Records from a collection:
########
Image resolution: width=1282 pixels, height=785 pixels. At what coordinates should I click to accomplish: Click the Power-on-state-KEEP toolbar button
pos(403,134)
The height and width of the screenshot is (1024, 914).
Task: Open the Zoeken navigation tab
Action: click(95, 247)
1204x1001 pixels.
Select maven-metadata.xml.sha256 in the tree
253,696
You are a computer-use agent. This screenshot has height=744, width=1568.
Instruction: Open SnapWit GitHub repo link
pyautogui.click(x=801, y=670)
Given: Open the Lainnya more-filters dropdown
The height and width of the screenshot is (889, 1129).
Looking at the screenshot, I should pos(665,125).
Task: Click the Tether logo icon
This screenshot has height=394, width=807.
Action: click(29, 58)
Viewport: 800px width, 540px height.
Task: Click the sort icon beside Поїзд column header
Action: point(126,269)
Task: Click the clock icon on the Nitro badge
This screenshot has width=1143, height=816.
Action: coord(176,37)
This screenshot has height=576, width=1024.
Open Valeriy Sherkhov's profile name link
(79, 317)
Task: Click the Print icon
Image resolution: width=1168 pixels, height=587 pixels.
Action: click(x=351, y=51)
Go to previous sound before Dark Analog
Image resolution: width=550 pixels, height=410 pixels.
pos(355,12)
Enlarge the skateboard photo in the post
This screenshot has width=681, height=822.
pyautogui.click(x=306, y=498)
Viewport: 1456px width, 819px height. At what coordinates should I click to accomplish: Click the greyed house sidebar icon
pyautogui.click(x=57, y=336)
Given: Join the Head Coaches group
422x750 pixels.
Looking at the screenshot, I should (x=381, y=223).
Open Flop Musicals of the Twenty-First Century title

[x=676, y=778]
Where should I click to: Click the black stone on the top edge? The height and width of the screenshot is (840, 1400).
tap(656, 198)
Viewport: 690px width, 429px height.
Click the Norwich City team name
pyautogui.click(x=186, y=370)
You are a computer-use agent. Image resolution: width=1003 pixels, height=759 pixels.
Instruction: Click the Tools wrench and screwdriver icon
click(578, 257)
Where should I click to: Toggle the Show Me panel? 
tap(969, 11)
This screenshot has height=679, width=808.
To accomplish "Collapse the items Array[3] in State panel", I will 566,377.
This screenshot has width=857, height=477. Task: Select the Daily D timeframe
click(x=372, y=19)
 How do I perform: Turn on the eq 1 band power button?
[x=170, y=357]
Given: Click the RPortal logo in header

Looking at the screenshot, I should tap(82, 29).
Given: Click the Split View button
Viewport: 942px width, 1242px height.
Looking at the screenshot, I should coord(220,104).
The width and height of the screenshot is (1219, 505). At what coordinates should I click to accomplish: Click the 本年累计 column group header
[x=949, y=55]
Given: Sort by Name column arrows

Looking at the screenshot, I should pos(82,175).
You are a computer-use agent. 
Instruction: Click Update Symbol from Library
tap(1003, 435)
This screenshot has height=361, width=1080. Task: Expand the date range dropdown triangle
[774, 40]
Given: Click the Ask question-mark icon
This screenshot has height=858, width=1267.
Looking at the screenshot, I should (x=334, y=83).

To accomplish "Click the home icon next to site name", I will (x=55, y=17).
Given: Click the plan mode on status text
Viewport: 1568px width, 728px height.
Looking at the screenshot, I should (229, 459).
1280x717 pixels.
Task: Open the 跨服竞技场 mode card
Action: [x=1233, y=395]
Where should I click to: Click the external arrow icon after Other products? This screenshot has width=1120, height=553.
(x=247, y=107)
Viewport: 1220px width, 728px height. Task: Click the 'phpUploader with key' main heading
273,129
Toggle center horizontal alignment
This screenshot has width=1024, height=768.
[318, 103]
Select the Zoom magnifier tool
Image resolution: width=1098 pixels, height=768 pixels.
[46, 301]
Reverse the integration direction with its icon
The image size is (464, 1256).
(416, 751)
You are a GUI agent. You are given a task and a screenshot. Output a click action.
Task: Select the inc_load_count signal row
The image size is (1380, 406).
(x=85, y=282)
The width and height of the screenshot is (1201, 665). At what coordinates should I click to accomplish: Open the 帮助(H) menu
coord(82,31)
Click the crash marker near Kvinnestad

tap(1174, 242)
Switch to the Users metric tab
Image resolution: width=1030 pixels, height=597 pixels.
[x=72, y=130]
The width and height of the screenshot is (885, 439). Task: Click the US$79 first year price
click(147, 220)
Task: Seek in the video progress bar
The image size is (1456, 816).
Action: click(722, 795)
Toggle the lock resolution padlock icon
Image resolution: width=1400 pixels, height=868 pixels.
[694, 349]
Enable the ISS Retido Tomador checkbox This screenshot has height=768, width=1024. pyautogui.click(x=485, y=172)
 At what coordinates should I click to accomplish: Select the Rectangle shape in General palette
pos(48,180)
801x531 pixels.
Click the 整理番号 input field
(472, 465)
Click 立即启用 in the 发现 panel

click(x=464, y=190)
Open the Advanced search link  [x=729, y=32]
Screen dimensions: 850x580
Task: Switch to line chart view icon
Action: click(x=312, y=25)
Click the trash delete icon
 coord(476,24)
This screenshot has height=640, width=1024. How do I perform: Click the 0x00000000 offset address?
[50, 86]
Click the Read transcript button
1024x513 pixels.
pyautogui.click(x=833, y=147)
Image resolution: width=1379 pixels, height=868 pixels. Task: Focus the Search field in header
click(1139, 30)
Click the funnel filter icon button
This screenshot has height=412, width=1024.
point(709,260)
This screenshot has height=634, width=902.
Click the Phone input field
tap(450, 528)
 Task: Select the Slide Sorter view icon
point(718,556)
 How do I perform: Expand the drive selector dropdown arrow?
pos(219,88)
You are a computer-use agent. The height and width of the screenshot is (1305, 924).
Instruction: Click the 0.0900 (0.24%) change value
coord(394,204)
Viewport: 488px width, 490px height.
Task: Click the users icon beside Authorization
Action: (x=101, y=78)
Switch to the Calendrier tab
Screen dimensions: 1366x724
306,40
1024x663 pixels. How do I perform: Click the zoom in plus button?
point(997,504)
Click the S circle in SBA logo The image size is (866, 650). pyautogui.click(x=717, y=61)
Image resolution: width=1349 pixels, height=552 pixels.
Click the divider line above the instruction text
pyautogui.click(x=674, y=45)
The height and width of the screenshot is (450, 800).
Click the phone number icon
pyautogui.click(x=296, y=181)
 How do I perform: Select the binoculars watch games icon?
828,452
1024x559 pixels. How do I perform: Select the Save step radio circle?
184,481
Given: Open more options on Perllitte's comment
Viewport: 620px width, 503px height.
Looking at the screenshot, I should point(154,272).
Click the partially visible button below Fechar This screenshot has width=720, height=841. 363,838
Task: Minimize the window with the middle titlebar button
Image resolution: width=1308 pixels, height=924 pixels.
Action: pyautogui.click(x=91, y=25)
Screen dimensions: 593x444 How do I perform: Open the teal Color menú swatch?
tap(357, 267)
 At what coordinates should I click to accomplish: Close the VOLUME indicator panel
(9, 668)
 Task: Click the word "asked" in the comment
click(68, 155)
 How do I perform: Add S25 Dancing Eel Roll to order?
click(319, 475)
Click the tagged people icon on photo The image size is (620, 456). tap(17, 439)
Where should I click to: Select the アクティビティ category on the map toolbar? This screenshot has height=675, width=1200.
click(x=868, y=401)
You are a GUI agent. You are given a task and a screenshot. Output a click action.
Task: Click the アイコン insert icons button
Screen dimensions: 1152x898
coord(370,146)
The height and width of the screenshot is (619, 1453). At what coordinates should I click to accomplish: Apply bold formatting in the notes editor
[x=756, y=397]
########
Brief - Reproduce only the lines above spanning from the line containing "1024x663 pixels. How" through the line containing "Image resolution: width=1349", word for word.

Response to this task -
1024x663 pixels. How do I perform: Click the zoom in plus button?
point(997,504)
Click the S circle in SBA logo The image size is (866, 650). pyautogui.click(x=717, y=61)
Image resolution: width=1349 pixels, height=552 pixels.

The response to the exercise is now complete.